Portmaster: cross-platform network monitor

Portmaster is a free, open source network activity monitor for Windows, Ubuntu, and Fedora.

Portmaster combines standard network activity monitoring with extra functionality, such as requiring secure DNS or automatically banning ads, trackers, and dangerous hosts using filter lists.

Because Portmaster is free to use, the subject of funding development arises. The Portmaster website has further details. They’ll employ a freemium model. Portmaster is free for all users, however other services, such as a VPN, are available for a fee. This generates development funds.

There is an early version of Portmaster for both Windows and Linux. At the time, it is put out for testing and development. Alpha software might have bugs and other problems, so it shouldn’t be put on machines that are used for production.

The team working on the project says that the alpha label is “more about missing features than instability.” For the first beta release, there will be options for importing and exporting, support for custom filter lists, updates that are signed with cryptography, and a full-device network monitor.

Installation is easy on Windows, but you have to restart your computer to finish the process. The interface is modern and well-made. On the main page, you can see a list of recent network activity, including the total number of connections and the share of connections that were allowed and those that were blocked.

When you click on an application or service in the list of network activity, you can see information about each connection made in the past, such as its name and path.

For each connection, the target, whether or not the data was encrypted, the IP addresses, and the countries where the IP addresses are located are all written down.

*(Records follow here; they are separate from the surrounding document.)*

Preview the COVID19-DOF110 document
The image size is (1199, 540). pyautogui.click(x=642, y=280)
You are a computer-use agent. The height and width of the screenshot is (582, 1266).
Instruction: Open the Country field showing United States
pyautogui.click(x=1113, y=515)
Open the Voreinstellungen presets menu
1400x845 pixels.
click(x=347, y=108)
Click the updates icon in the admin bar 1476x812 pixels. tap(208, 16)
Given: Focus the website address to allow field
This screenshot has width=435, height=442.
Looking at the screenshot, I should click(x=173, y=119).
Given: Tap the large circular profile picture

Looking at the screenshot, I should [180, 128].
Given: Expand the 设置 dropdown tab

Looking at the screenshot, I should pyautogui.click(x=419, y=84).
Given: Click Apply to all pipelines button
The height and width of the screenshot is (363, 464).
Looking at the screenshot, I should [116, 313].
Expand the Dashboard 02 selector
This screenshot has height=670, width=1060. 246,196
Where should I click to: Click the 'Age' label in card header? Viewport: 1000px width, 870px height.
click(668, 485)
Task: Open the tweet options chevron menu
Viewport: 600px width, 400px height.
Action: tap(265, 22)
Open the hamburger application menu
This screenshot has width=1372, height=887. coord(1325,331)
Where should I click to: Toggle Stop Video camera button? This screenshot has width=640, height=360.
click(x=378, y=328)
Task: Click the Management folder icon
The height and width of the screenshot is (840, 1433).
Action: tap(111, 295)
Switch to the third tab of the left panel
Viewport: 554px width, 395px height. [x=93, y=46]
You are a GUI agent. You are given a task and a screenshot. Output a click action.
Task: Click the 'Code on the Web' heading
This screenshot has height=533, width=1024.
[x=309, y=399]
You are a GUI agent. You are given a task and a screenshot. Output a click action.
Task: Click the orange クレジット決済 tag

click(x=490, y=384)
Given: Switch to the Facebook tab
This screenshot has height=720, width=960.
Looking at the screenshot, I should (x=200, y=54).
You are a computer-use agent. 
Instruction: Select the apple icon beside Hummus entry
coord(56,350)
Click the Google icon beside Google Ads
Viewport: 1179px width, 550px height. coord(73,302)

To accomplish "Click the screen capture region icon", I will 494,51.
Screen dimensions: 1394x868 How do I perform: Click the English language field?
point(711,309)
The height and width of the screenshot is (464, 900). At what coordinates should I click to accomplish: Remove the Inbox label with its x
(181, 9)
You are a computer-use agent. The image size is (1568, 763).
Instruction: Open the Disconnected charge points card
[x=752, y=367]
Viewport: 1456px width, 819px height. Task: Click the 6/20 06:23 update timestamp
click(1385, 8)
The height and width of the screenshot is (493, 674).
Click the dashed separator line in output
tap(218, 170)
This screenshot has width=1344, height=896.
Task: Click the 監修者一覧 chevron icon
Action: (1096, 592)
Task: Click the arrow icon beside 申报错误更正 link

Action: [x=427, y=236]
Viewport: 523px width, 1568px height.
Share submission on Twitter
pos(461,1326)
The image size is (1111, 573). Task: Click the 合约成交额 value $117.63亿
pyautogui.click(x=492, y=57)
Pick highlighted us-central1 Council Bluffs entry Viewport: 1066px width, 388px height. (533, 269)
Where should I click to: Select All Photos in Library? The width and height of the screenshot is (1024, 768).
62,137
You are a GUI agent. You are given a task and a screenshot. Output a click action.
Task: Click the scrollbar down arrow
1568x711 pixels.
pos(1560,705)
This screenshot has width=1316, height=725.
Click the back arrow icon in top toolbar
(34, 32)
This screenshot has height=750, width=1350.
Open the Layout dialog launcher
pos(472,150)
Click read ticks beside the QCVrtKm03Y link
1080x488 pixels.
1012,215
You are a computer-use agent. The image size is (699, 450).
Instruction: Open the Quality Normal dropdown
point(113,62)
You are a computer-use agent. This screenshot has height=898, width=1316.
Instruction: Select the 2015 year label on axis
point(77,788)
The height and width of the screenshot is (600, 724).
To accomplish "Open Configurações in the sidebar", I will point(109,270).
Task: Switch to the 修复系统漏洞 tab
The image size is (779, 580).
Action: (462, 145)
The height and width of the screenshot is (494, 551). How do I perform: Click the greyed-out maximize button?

Each application can have its own set of settings. Users can also block all network activity and change a number of connection-specific options. Among others:

  • Switch between default network actions: allow, block, prompt.
  • Block Internet or LAN connectivity.
  • Block P2P/Direct Connections
  • Block incoming connections.
  • Configure outgoing rules.
  • Apply filter lists, e.g. ad and tracker blocking, malware hosts

All of these can be set globally, so that all applications and services use the same settings by default. Override options are available for individual apps.

In the All Apps section, you can see a list of all the apps that have used the network recently or in the past. There is a search function that makes it easy to find apps in the list. To change how networking works by default, you can choose any application or service.

The alpha version of the paid feature SPN, Safe Privacy Network, is also included. The service was modeled after Tor because it sends connections through multiple network hops to make them more private. Multi-hop architecture is the main difference between VPNs and other networks. Some VPNs, like NordVPN, also let you connect to more than one server at once, but these connections are usually not made to hide information like the destination from each other.

Portmaster is a good network monitor because it is free, open source, and works on many platforms. There are versions for Windows and Linux, and a Mac version is in the works. The interface is well-made, and even though it’s missing some features, it works.